- [EXERCISE BRIEF]:
Reproduce the following material exactly, including every line.
——————————
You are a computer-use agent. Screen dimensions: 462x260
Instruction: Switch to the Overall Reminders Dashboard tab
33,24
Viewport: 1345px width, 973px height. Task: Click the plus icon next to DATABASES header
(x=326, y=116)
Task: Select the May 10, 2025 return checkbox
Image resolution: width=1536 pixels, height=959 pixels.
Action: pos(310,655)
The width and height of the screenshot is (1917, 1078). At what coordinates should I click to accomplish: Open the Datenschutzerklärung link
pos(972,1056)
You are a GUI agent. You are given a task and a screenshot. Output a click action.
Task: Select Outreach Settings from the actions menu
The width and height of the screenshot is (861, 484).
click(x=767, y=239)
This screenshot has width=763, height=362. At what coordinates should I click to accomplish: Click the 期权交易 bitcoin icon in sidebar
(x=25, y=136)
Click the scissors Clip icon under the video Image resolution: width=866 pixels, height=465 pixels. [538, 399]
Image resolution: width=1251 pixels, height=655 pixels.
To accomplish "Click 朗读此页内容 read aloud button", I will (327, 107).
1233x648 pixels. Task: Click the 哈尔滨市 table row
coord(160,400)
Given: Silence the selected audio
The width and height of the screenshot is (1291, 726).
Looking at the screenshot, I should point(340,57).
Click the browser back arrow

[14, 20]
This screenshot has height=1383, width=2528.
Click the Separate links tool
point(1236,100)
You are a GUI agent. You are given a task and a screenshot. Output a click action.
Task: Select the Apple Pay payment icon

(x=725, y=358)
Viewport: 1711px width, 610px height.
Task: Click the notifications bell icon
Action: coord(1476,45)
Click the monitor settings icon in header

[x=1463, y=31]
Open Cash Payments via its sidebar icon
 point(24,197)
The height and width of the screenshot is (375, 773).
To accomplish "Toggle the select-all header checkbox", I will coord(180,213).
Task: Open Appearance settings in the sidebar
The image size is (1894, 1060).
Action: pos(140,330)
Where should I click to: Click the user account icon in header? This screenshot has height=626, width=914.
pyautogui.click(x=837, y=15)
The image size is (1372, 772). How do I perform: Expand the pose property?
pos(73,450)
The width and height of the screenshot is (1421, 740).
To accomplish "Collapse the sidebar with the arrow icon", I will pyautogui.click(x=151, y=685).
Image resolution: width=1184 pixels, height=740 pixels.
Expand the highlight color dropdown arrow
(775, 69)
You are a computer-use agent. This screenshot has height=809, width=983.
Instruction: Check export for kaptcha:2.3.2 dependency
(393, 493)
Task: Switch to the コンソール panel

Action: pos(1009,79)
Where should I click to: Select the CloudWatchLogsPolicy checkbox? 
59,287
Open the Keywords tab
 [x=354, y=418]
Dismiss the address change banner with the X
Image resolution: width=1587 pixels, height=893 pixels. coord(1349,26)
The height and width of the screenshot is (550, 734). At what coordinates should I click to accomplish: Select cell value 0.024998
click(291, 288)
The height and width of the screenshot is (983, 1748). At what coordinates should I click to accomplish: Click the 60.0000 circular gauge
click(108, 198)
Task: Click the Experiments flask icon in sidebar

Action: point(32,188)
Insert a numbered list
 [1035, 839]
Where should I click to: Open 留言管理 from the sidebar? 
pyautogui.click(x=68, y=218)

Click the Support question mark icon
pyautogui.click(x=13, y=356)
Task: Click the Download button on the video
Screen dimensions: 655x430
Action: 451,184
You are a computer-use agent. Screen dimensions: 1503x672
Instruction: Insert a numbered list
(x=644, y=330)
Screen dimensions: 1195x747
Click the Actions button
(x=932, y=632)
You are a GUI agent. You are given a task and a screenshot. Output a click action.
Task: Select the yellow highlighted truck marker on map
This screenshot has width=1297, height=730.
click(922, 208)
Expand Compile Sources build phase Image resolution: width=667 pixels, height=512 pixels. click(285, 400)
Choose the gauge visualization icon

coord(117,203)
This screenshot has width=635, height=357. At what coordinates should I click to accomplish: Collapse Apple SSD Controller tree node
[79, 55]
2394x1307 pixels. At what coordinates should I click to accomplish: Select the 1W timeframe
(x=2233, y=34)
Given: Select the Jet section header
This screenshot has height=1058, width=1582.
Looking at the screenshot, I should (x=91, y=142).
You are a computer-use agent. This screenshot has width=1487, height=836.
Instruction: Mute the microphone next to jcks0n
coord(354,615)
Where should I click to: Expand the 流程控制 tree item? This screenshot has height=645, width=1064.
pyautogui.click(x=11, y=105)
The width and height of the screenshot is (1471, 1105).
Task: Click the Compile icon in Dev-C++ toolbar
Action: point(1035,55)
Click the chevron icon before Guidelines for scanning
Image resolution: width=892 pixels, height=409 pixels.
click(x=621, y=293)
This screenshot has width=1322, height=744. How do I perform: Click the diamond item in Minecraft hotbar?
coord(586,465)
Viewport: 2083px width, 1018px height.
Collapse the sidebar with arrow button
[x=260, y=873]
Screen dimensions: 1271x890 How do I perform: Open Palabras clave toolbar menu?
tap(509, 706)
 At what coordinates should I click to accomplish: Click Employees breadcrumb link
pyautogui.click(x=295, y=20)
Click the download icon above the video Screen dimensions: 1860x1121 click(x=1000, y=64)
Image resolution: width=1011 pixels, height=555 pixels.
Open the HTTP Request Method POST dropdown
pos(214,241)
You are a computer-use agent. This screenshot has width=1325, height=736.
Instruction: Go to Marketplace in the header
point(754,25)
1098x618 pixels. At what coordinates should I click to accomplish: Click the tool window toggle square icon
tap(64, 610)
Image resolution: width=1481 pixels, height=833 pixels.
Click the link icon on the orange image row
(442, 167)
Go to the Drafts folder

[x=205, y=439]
——————————
- [SOLUTION TO THIS PROBLEM]:
You are a computer-use agent. Screen dimensions: 462x260
Instruction: Switch to the Overall Reminders Dashboard tab
33,24
Viewport: 1345px width, 973px height. Task: Click the plus icon next to DATABASES header
(x=326, y=116)
Task: Select the May 10, 2025 return checkbox
Image resolution: width=1536 pixels, height=959 pixels.
Action: pos(310,655)
The width and height of the screenshot is (1917, 1078). At what coordinates should I click to accomplish: Open the Datenschutzerklärung link
pos(972,1056)
You are a GUI agent. You are given a task and a screenshot. Output a click action.
Task: Select Outreach Settings from the actions menu
The width and height of the screenshot is (861, 484).
click(x=767, y=239)
This screenshot has width=763, height=362. At what coordinates should I click to accomplish: Click the 期权交易 bitcoin icon in sidebar
(x=25, y=136)
Click the scissors Clip icon under the video Image resolution: width=866 pixels, height=465 pixels. [538, 399]
Image resolution: width=1251 pixels, height=655 pixels.
To accomplish "Click 朗读此页内容 read aloud button", I will (327, 107).
1233x648 pixels. Task: Click the 哈尔滨市 table row
coord(160,400)
Given: Silence the selected audio
The width and height of the screenshot is (1291, 726).
Looking at the screenshot, I should point(340,57).
Click the browser back arrow

[14, 20]
This screenshot has height=1383, width=2528.
Click the Separate links tool
point(1236,100)
You are a GUI agent. You are given a task and a screenshot. Output a click action.
Task: Select the Apple Pay payment icon

(x=725, y=358)
Viewport: 1711px width, 610px height.
Task: Click the notifications bell icon
Action: coord(1476,45)
Click the monitor settings icon in header

[x=1463, y=31]
Open Cash Payments via its sidebar icon
 point(24,197)
The height and width of the screenshot is (375, 773).
To accomplish "Toggle the select-all header checkbox", I will coord(180,213).
Task: Open Appearance settings in the sidebar
The image size is (1894, 1060).
Action: pos(140,330)
Where should I click to: Click the user account icon in header? This screenshot has height=626, width=914.
pyautogui.click(x=837, y=15)
The image size is (1372, 772). How do I perform: Expand the pose property?
pos(73,450)
The width and height of the screenshot is (1421, 740).
To accomplish "Collapse the sidebar with the arrow icon", I will pyautogui.click(x=151, y=685).
Image resolution: width=1184 pixels, height=740 pixels.
Expand the highlight color dropdown arrow
(775, 69)
You are a computer-use agent. This screenshot has height=809, width=983.
Instruction: Check export for kaptcha:2.3.2 dependency
(393, 493)
Task: Switch to the コンソール panel

Action: pos(1009,79)
Where should I click to: Select the CloudWatchLogsPolicy checkbox? 
59,287
Open the Keywords tab
 [x=354, y=418]
Dismiss the address change banner with the X
Image resolution: width=1587 pixels, height=893 pixels. coord(1349,26)
The height and width of the screenshot is (550, 734). At what coordinates should I click to accomplish: Select cell value 0.024998
click(291, 288)
The height and width of the screenshot is (983, 1748). At what coordinates should I click to accomplish: Click the 60.0000 circular gauge
click(108, 198)
Task: Click the Experiments flask icon in sidebar

Action: point(32,188)
Insert a numbered list
 [1035, 839]
Where should I click to: Open 留言管理 from the sidebar? 
pyautogui.click(x=68, y=218)

Click the Support question mark icon
pyautogui.click(x=13, y=356)
Task: Click the Download button on the video
Screen dimensions: 655x430
Action: 451,184
You are a computer-use agent. Screen dimensions: 1503x672
Instruction: Insert a numbered list
(x=644, y=330)
Screen dimensions: 1195x747
Click the Actions button
(x=932, y=632)
You are a GUI agent. You are given a task and a screenshot. Output a click action.
Task: Select the yellow highlighted truck marker on map
This screenshot has width=1297, height=730.
click(922, 208)
Expand Compile Sources build phase Image resolution: width=667 pixels, height=512 pixels. click(285, 400)
Choose the gauge visualization icon

coord(117,203)
This screenshot has width=635, height=357. At what coordinates should I click to accomplish: Collapse Apple SSD Controller tree node
[79, 55]
2394x1307 pixels. At what coordinates should I click to accomplish: Select the 1W timeframe
(x=2233, y=34)
Given: Select the Jet section header
This screenshot has height=1058, width=1582.
Looking at the screenshot, I should (x=91, y=142).
You are a computer-use agent. This screenshot has width=1487, height=836.
Instruction: Mute the microphone next to jcks0n
coord(354,615)
Where should I click to: Expand the 流程控制 tree item? This screenshot has height=645, width=1064.
pyautogui.click(x=11, y=105)
The width and height of the screenshot is (1471, 1105).
Task: Click the Compile icon in Dev-C++ toolbar
Action: point(1035,55)
Click the chevron icon before Guidelines for scanning
Image resolution: width=892 pixels, height=409 pixels.
click(x=621, y=293)
This screenshot has width=1322, height=744. How do I perform: Click the diamond item in Minecraft hotbar?
coord(586,465)
Viewport: 2083px width, 1018px height.
Collapse the sidebar with arrow button
[x=260, y=873]
Screen dimensions: 1271x890 How do I perform: Open Palabras clave toolbar menu?
tap(509, 706)
 At what coordinates should I click to accomplish: Click Employees breadcrumb link
pyautogui.click(x=295, y=20)
Click the download icon above the video Screen dimensions: 1860x1121 click(x=1000, y=64)
Image resolution: width=1011 pixels, height=555 pixels.
Open the HTTP Request Method POST dropdown
pos(214,241)
You are a computer-use agent. This screenshot has width=1325, height=736.
Instruction: Go to Marketplace in the header
point(754,25)
1098x618 pixels. At what coordinates should I click to accomplish: Click the tool window toggle square icon
tap(64, 610)
Image resolution: width=1481 pixels, height=833 pixels.
Click the link icon on the orange image row
(442, 167)
Go to the Drafts folder

[x=205, y=439]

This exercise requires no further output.